Last week I was in a chat with a couple of guys who had just started experimenting with large scale databases. At one point I said: “Unless you can afford enough RAM to fit all your important data along with the indexes, don’t even consider using MongoDB!”. To my surprise these guys were shocked and expressed great disappointment… It seems the general idea newcomers get when considering NoSQL databases is that they can provide a huge performance boost for free. After working with MongoDB for 18 months, and having been disappointed myself when discovering how much reality differed from the hype, I beg to differ. Everything comes at a cost, and that cost in this case is greater memory and disk space requirements.
Why all the RAM?
MongoDB gets most of its performance gains from the fact that it tries to keep as much data in RAM as possible. As we saw in last week’s article, memory consumption in MongoDB can become a pitfall if not well planned out. It’s true that MongoDB allows for other powerful methods to improve performance, but it doesn’t matter how much optimizations you do to your code, if you simply cannot load the data fast enough from wherever it is stored. Therefore, if you are continuously generating IO requests to load your working data from a hard drive, most of the performance gains will be lost. But why wouldn’t you want to consider MongoDB even if there is not enough RAM? Well, the reason is that you will reach a point where the amount of RAM available is so little compared with the data you’re working with, that the speed with which you can work will become directly dependent on your IO speed (i.e. on how fast you can load data from hard drive to memory). In that case, you would want to store your data into the smallest space possible so that it can be read faster from the hard drive/s. That is why some DBMS’s provide optional data compression and unfortunately this is where MongoDB might fail. At the time of writing, MongoDB does not yet provide any means of data compression. Apart from this, it also tends to consume more disk space that its RDBMS counterparts.

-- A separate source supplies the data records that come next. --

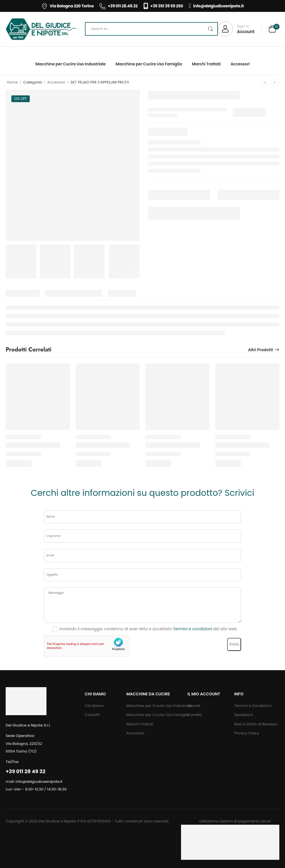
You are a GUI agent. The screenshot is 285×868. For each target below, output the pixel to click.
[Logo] (41, 29)
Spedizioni (244, 715)
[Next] (275, 82)
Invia (234, 644)
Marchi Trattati (206, 64)
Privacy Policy (247, 733)
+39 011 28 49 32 (25, 771)
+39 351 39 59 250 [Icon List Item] (163, 6)
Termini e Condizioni (253, 706)
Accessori (240, 64)
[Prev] (265, 82)
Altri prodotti (260, 350)
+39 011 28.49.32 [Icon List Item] (118, 6)
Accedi (194, 706)
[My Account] (236, 29)
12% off (21, 99)
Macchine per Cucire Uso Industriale (70, 64)
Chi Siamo (94, 706)
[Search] (151, 29)
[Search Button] (210, 29)
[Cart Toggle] (272, 30)
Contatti (92, 715)
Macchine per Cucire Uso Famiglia (149, 64)
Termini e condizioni (192, 629)
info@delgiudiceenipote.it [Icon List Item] (216, 6)
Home (12, 82)
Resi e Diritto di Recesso (256, 724)
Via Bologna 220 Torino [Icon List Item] (67, 6)
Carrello (195, 715)
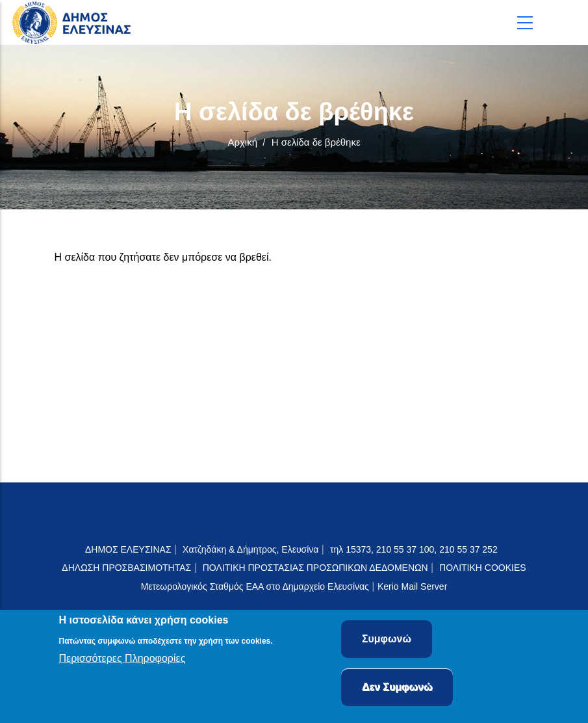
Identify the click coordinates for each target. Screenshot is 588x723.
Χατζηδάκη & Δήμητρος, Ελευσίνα (250, 549)
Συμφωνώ (387, 641)
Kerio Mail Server (412, 586)
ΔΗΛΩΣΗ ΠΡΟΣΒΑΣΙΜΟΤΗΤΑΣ (126, 568)
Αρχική (242, 142)
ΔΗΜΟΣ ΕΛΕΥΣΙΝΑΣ (128, 549)
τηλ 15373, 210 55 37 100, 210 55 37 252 (415, 549)
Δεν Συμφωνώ (397, 689)
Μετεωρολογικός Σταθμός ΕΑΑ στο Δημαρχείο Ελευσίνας (255, 586)
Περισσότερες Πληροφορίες (122, 661)
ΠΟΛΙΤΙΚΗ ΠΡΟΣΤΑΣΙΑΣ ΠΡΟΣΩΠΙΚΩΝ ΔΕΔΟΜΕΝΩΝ (315, 568)
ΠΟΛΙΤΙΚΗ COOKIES (483, 568)
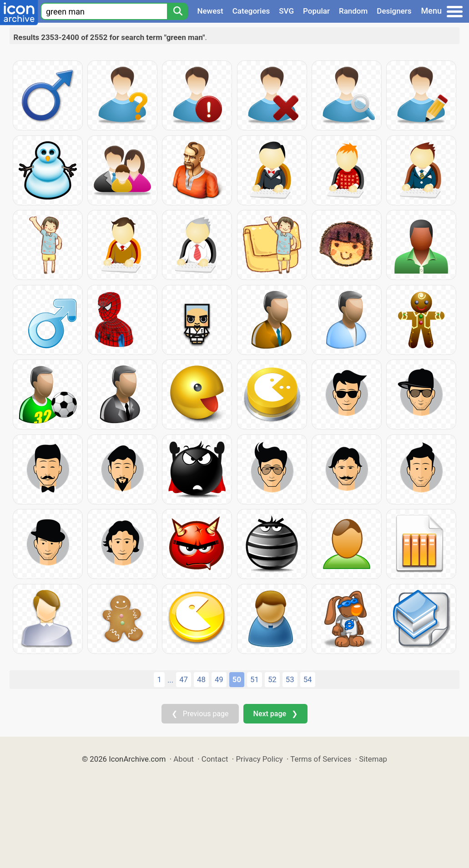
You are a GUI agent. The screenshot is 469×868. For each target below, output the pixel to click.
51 (254, 679)
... (170, 680)
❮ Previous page (200, 713)
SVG (286, 11)
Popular (316, 11)
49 (219, 679)
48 (201, 679)
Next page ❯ (275, 713)
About (183, 759)
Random (353, 11)
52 (272, 679)
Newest (210, 11)
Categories (251, 11)
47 (183, 679)
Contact (215, 759)
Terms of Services (321, 759)
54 (308, 679)
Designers (394, 11)
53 (290, 679)
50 (237, 679)
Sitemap (373, 759)
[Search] (177, 11)
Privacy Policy (259, 759)
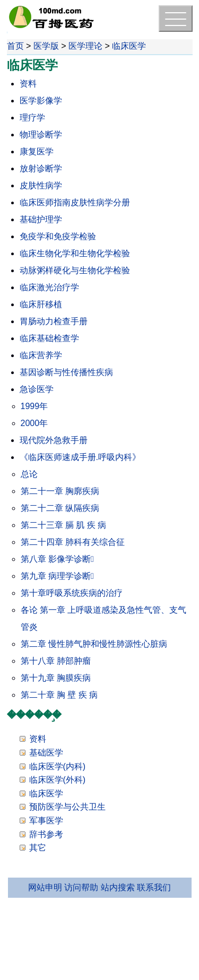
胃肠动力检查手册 (54, 321)
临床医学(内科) (57, 766)
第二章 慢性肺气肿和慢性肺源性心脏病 (94, 644)
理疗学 (32, 117)
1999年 (34, 406)
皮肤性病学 (41, 185)
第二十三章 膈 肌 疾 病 (64, 525)
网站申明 (45, 887)
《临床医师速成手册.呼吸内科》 (80, 457)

MySQL vs MongoDB – Disk Usage Benchmark
For the purpose of this post I created a small case study with some benchmarks to provide you with some tangible comparison results. I built a sample data set which was stored in both MySQL and MongoDB in order to be compared for disk space usage. Since I have been working on software usage analytics for a while, I used a very basic sample data set that can be potentially used to store usage data in its most simplistic form. Now, before you go on to post comments such as “…but there are better ways to store that data…”, just keep in mind that this is not an optimization exercise. This test is simply intended to compare like with like between MySQL and MongoDB when it comes to disk space usage. For this test, assume we want to store daily data about every user. We will be storing the date, some form of user ID, the product version number, the build number and the language of the product installed on the user’s machine. We will also store some basic platform information such as the Operating System version and OS language as well as product usage statistics such as how many times the product was run and and how long the user spent interacting with the monitored product (represented in runtime minutes and sessions). These are shown in the table below:
|ID Field||Date||User ID||Product Version||Product Build||OS Version||OS Language||Product Language||Runtime Minutes||Sessions|
You may notice I have also added a field named “_id”. That is because MongoDB always stores such a field which is also indexed. This field can be filled with custom data or else MongoDB can create its own ID. For this sample, I’m filling all the fields with integers. In real life these may then be mapped to friendly names. The field names I used were all only 2 characters long. In MySQL this doesn’t make much difference, but in MongoDB, the longer the names, the larger the data that is stored, so here we try to keep the data as small as possible.
The test sample was built to simulate data collected from an application being used by 10,000 users daily for 365 days. Therefore, I inserted 3.65 million records. In MySQL I also added an index on the “_id” field so that we emulate the index that is forced by MongoDB on the said field. Since MySQL offers the option of compressing the data and the indexes, I also measured the data size with compression turned on. The results in the third column were obtained after enabling compression with a key block size of 4KB. The resulting data size was as follows:
4KB block size compression
|Data: 306MB||Data: 251MB||Data: 113MB|
|Index: 83MB||Index: 59MB||Index: 22MB|
|Total: 439MB||Total: 310MB||Total: 135MB|
As can be seen from the results above, MySQL consumed less storage space both in terms of the data and the index. This difference became much more significant when enabling compression where MySQL was consuming just 31% of the space consumed by MongoDB for storing the same data. Obviously, compression would then come at a cost of much slower writes due to the high amount of CPU cycles that would be consumed for compressing the data. So this has to also be taken into consideration. One should also point out that MongoDB can, in some scenarios, beat MySQL hands down when it comes to performance once the data is in RAM. However, if your IT budget is low and you cannot afford a server with enough RAM to host MongoDB, or if you are expecting a free performance boost, it might make more sense to stick with traditional RDBMS because switching to a technology like MongoDB might actually make your system run slower!